Dishing only some of the dirt

issue 13 March 2004

This book, which presents itself as a no-holds-barred account of Joe Eszterhas’s reign as the toughest and most highly-paid screenwriter in Hollywood, is doubly misleading. To begin with, it’s heavily censored; and, secondly, he isn’t the fierce defender of his work that he purports to be, at least not judging from the way he’s allowed the lawyers to decimate this book.

Eszterhas revels in his image as a Hollywood bad boy. When a lowly grip on the set of Betrayed, his 1988 film starring Debra Winger and Tom Berenger, suggests how the film’s ending might be improved, the warrior-screenwriter punches him in the stomach. The director of another of his scripts receives a memo that’s so eviscerating he suffers a heart attack while reading it. Eszterhas is such a tough guy, he wears a black T-shirt that bears the legend: ‘My inner child is a mean little fuck.’

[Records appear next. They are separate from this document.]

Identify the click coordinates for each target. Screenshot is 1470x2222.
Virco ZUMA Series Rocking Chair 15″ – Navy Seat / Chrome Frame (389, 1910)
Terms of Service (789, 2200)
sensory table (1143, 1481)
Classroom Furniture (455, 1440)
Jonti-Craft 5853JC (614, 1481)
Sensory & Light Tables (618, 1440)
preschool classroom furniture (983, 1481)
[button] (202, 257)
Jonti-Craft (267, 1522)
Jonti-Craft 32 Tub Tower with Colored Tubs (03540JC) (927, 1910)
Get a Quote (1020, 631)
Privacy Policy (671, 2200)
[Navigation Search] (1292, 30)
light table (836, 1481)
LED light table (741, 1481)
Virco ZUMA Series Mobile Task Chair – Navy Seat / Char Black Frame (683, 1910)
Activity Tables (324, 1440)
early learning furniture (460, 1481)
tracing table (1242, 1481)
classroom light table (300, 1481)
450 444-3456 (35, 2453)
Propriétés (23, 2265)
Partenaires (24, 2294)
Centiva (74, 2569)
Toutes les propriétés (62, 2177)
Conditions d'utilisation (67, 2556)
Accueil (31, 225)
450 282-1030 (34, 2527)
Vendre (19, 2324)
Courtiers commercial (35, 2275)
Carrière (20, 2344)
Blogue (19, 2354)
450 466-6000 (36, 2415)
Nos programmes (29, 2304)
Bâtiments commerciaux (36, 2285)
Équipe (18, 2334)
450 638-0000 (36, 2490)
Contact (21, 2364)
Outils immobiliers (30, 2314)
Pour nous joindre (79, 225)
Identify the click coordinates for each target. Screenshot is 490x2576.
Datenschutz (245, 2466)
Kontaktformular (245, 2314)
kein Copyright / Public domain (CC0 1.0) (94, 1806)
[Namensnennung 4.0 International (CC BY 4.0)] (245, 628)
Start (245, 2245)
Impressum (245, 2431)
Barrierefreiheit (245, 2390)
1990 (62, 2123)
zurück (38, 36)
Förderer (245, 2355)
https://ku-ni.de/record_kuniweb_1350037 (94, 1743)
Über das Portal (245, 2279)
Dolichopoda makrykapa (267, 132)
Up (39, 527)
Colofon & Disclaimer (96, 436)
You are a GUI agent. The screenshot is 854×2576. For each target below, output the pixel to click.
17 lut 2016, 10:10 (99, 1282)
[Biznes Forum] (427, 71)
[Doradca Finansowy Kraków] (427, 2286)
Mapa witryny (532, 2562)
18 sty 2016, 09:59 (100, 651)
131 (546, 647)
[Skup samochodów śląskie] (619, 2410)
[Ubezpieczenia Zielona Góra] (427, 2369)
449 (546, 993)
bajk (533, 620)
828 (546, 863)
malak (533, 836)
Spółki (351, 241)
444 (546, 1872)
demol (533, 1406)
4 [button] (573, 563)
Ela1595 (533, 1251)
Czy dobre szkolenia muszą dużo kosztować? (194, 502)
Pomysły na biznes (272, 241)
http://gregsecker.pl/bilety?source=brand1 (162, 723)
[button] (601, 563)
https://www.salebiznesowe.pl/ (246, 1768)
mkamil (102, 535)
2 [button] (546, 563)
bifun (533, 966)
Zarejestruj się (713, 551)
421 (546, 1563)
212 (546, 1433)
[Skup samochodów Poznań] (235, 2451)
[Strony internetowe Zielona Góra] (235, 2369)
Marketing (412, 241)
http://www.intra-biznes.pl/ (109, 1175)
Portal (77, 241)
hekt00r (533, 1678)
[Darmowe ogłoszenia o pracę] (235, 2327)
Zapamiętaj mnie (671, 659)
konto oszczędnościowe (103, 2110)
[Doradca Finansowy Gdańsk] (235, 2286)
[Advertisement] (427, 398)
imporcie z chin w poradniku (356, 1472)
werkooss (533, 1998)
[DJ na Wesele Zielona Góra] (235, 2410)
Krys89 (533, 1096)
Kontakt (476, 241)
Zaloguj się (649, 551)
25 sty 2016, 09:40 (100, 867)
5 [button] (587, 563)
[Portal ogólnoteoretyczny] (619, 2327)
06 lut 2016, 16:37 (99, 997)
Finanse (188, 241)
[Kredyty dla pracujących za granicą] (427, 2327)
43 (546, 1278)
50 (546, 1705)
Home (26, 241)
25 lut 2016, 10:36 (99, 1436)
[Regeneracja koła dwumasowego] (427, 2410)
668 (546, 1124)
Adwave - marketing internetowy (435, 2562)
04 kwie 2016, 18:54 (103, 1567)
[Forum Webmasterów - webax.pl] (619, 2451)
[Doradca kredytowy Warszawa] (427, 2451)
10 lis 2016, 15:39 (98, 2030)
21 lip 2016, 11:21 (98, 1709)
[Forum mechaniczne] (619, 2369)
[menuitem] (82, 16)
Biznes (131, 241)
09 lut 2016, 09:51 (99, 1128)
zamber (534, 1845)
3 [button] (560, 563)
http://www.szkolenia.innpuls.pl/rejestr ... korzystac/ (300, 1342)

The screenwriter justifies this behaviour on the grounds that it’s the only way he can force these Hollywood philistines to treat him with a little respect. Indeed, he goes further and argues that by refusing to allow his work to be ‘fucked with’ he’s standing up for writers everywhere: ‘I was the man who was single-handedly getting even for all the … stories about the million ways screenwriters were abused and humiliated in Hollywood … I was the rape victim come back as Charles Bronson in Death Wish.’

I’ve no idea whether Eszterhas really is as fierce as he claims to be when defending his screenplays, but the way he’s allowed the British edition of this book to be ‘fucked with’ suggests not.

The main selling point of Hollywood Animal is that it contains hundreds of gossipy tales about various industry bigwigs that Eszterhas has worked with over the years — people such as Sylvester Stallone, Michael Douglas and Glen Close — but readers should be aware that this edition is very different from the American one.